«Alla fine del mese di marzo, in assenza di un significativo incremento dei pagamenti e, quindi, della diminuzione della debitoria delle famiglie nei confronti del Comune di Trani, la scrivente sottoporrà all'amministrazione la valutazione in ordine all'anticipata cessazione del servizio». Così il dirigente della Prima area, Caterina Navach, in una nota inviata ai dirigenti scolastici dei quattro circoli didattici di Trani sui mancati pagamenti, da parte delle famiglie, del servizio di refezione scolastica.
Il buco che si è creato, aggiornato al 28 febbraio 2017, è spaventoso: 100mila euro di credito da parte del Comune, con ammanchi che variano tra i 5.000 e i 35.000 euro a seconda dei plessi in cui si pratica la refezione scolastica.
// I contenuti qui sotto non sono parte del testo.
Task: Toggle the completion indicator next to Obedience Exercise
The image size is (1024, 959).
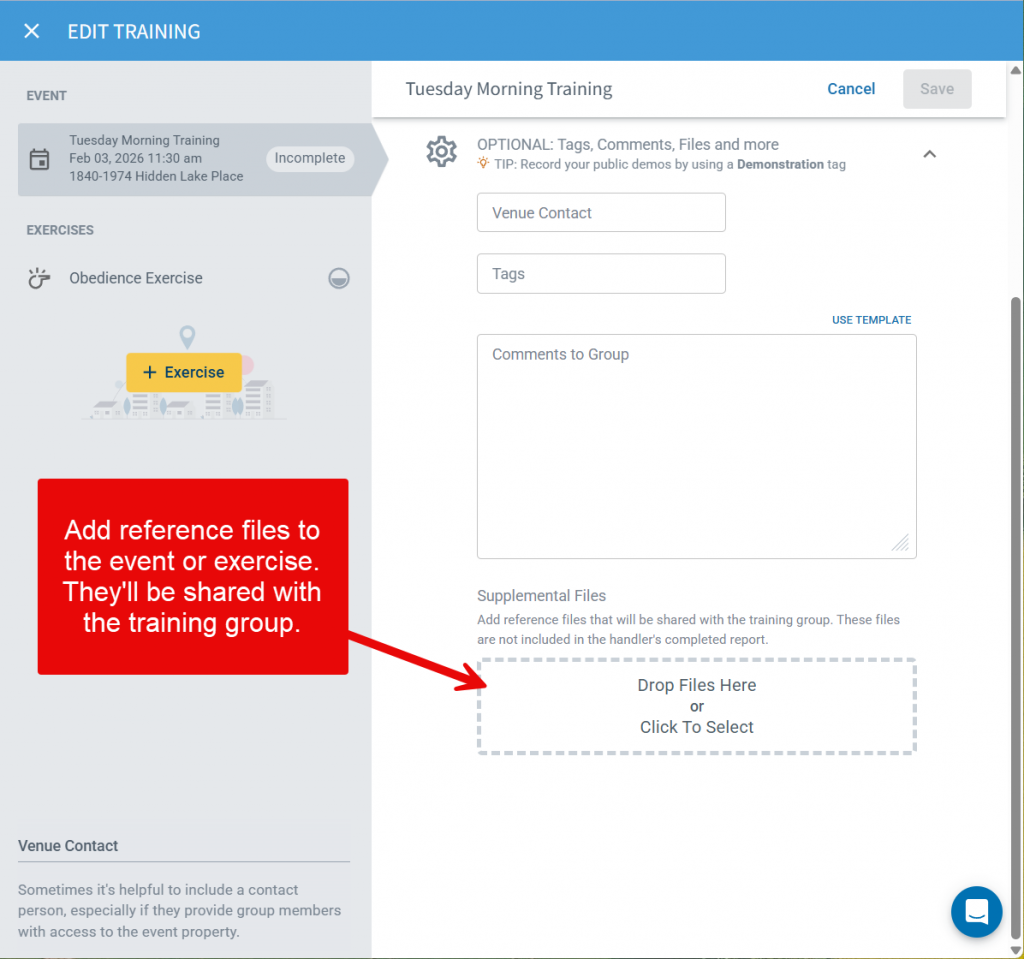Action: (x=339, y=278)
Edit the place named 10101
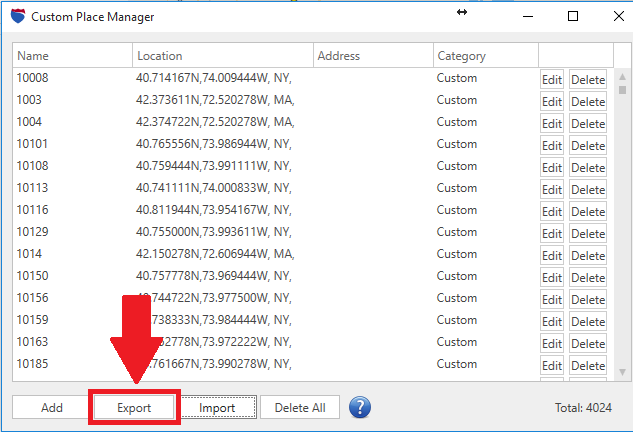The height and width of the screenshot is (432, 633). [x=552, y=146]
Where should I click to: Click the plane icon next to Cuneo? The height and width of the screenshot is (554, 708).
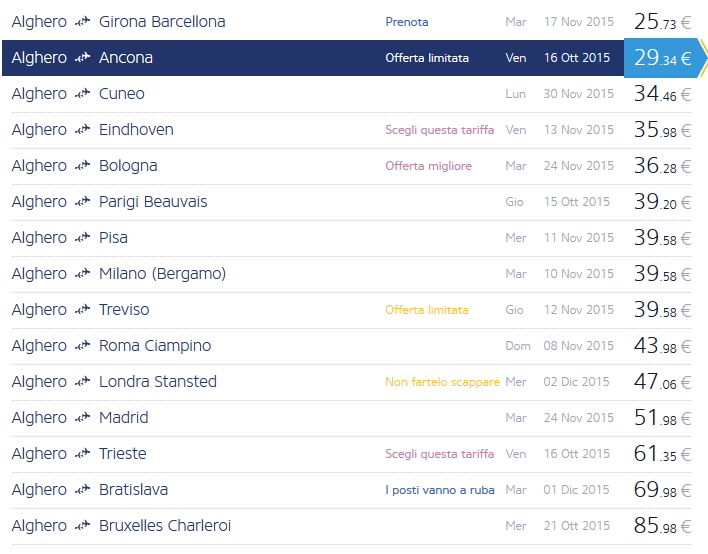point(82,94)
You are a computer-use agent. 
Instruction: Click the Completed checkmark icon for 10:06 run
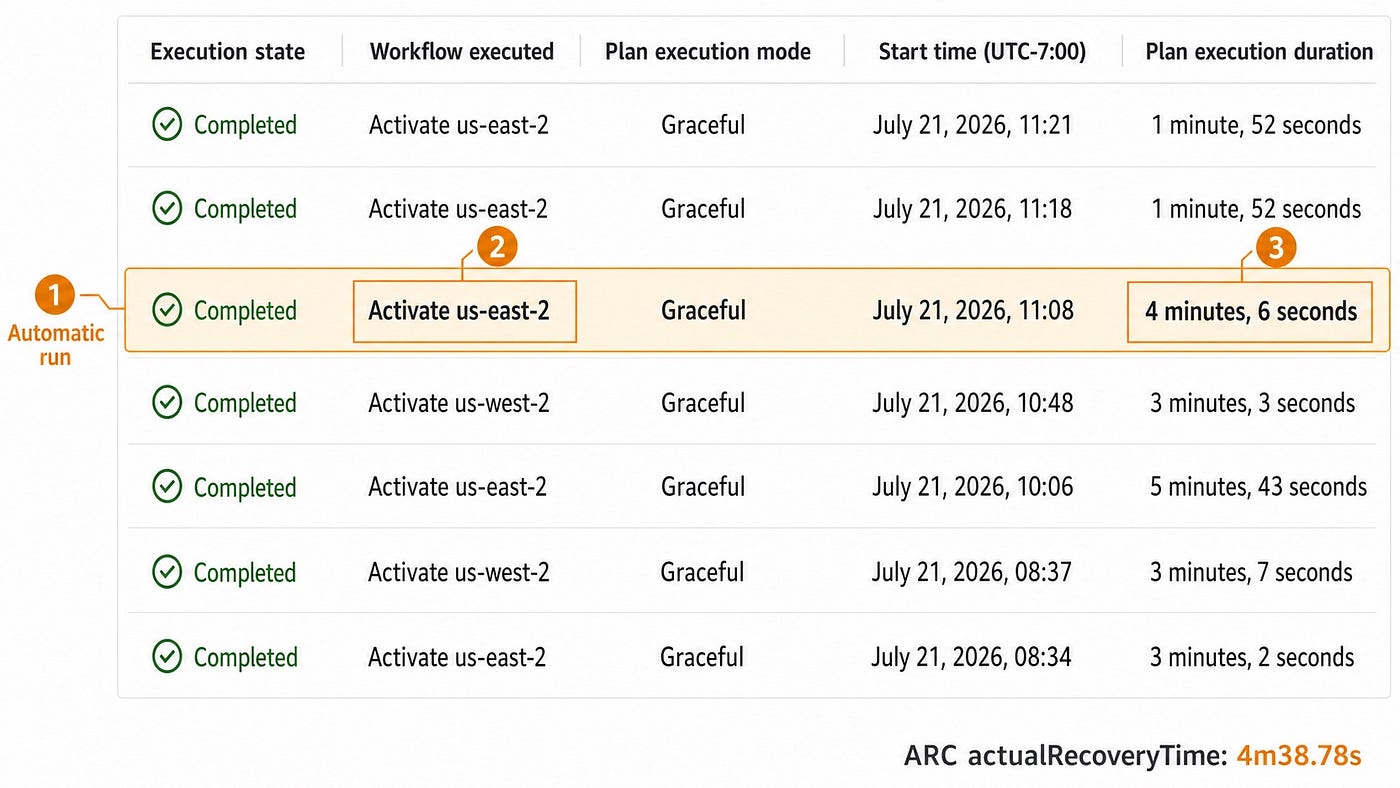pos(167,487)
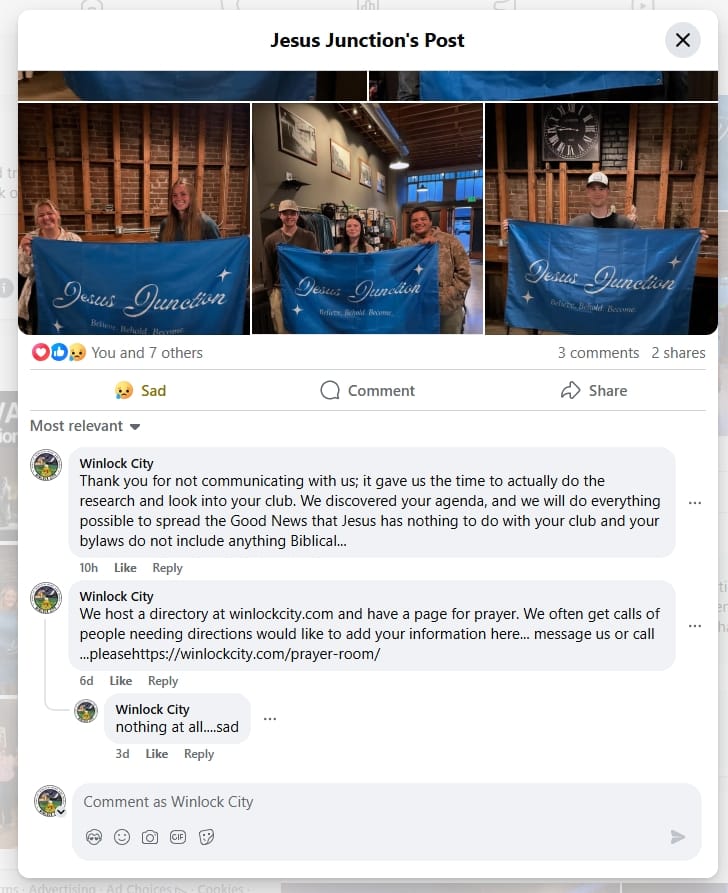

Gli alunni che ne beneficiano, tra scuola materna ed elementare sono 878 e questi i plessi interessati: Collodi; D'Annunzio; Petronelli; Papa Giovanni XXIII; Fabiano; Montessori; Beltrani; De Amicis.
Il dirigente invita i presidi «a comunicare ai genitori degli alunni che usufruiscono della refezione di provvedere alla regolarizzazione di situazioni pregresse circa il pagamento dei pasti usufruiti e non pagati, nonché presentare le attestazioni dei pagamenti già effettuati». In presenza di una debitoria così alta, è palese che tale situazione «comporti una gravissima difficoltà per l'ente nell'assicurare la prosecuzione del servizio - fa sapere il dirigente - e, di conseguenza, la riattivazione per il prossimo anno scolastico».